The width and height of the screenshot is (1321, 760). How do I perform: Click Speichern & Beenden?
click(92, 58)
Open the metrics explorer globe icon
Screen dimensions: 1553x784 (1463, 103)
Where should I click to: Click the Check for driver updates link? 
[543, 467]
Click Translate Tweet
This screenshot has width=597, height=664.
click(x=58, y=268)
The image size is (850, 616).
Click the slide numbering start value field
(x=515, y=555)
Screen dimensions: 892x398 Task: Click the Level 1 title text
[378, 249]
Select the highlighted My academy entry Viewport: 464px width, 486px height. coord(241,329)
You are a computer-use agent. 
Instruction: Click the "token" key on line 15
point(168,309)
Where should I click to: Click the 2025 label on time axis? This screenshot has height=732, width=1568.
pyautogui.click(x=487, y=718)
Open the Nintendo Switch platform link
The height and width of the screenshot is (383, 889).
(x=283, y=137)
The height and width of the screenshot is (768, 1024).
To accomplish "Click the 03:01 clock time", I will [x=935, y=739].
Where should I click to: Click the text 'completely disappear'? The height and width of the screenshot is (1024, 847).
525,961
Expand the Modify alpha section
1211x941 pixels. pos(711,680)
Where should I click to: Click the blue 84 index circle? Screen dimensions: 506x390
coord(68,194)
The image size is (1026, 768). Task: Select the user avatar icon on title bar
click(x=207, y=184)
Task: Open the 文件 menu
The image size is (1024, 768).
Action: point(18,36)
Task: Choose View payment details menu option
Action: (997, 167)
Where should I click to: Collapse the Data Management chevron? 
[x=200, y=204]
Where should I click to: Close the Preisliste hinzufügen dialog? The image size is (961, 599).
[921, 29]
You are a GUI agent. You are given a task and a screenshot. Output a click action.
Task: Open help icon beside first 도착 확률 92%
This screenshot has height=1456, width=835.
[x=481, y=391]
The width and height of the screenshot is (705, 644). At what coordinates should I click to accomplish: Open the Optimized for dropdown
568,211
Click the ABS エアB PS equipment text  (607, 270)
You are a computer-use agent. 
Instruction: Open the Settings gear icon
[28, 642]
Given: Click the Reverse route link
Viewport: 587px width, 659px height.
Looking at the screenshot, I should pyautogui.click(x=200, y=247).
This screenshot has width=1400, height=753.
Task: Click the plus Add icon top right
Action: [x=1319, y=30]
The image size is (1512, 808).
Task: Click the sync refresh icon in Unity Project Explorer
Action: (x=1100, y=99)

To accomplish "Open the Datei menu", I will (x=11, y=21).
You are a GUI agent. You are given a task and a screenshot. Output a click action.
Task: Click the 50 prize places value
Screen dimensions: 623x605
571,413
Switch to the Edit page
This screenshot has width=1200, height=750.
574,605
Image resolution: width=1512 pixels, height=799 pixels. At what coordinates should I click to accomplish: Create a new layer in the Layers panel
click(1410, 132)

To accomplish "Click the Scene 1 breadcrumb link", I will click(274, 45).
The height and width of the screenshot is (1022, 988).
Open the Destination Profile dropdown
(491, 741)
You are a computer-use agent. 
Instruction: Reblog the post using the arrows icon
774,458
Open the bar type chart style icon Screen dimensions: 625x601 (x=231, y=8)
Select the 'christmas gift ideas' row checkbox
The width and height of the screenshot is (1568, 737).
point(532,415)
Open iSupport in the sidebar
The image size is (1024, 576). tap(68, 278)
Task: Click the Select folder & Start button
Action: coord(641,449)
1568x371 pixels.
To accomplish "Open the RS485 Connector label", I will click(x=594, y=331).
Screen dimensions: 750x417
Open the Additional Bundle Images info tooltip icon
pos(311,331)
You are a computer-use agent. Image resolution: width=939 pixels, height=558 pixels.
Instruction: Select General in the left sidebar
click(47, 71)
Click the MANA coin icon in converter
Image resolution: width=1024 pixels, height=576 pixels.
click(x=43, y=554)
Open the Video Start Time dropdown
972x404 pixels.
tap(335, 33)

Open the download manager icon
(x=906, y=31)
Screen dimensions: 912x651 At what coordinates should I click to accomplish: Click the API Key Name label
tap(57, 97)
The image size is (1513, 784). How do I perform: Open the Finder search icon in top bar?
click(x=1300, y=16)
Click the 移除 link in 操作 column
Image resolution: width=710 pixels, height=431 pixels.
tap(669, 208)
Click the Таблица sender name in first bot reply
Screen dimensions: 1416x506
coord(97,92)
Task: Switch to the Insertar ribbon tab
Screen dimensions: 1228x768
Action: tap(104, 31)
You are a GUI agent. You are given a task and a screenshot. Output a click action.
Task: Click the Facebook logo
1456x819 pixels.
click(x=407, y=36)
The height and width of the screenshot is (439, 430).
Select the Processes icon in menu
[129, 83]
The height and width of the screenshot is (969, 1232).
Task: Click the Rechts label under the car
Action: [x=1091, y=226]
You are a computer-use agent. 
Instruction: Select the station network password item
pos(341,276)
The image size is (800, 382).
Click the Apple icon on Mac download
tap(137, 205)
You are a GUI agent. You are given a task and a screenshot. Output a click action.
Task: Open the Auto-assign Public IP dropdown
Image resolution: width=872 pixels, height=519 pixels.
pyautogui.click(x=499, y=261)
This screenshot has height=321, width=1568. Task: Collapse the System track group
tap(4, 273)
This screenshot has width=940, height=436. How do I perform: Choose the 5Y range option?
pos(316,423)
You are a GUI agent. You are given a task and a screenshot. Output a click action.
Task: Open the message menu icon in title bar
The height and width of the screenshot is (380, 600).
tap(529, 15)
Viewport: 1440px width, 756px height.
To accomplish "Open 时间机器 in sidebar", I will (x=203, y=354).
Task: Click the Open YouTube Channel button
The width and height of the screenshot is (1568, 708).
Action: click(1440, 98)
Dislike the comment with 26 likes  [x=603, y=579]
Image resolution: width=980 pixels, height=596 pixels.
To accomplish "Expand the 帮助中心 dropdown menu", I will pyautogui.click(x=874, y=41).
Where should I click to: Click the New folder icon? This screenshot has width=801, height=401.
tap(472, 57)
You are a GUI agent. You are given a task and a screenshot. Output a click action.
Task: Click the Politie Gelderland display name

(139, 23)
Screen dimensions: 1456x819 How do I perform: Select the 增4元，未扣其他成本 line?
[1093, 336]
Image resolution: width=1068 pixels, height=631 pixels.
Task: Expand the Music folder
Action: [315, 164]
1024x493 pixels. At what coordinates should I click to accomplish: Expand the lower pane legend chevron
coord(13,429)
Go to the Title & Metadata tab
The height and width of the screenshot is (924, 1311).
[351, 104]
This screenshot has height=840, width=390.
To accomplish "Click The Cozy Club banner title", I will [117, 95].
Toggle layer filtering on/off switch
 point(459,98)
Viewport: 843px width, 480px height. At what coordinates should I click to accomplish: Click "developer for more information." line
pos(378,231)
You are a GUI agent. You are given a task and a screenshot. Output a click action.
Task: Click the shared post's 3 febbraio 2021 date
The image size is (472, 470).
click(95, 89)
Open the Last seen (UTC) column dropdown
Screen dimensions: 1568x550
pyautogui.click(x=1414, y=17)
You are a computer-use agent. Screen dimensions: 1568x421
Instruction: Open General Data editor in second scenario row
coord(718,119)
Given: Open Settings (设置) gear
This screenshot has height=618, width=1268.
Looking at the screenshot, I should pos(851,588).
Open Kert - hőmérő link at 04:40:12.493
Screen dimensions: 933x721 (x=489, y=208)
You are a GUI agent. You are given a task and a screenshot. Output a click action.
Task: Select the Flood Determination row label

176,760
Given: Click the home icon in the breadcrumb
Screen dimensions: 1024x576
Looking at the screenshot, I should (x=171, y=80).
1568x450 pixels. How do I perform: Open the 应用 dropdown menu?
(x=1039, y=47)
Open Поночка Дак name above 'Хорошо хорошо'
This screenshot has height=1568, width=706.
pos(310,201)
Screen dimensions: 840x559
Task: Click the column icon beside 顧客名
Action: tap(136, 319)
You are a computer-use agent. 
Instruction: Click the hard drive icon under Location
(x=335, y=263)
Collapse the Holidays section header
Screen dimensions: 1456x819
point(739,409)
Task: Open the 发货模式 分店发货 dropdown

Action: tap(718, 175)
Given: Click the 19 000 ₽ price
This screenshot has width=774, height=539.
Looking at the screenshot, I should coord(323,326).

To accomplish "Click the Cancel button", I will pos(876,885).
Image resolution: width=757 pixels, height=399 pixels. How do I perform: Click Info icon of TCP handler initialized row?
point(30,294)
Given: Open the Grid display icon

○ ○ ○

■ **Task statement**
Copy every line of the entries above in which "will" occurs.

■ **Result of the exercise**
To accomplish "Click the 03:01 clock time", I will [x=935, y=739].
To accomplish "Open the Datei menu", I will (x=11, y=21).
To accomplish "Click the Scene 1 breadcrumb link", I will click(274, 45).
To accomplish "Open the RS485 Connector label", I will click(x=594, y=331).
To accomplish "Open 时间机器 in sidebar", I will (x=203, y=354).
To accomplish "Expand the 帮助中心 dropdown menu", I will pyautogui.click(x=874, y=41).
To accomplish "Click The Cozy Club banner title", I will [117, 95].
To accomplish "Click the Cancel button", I will pos(876,885).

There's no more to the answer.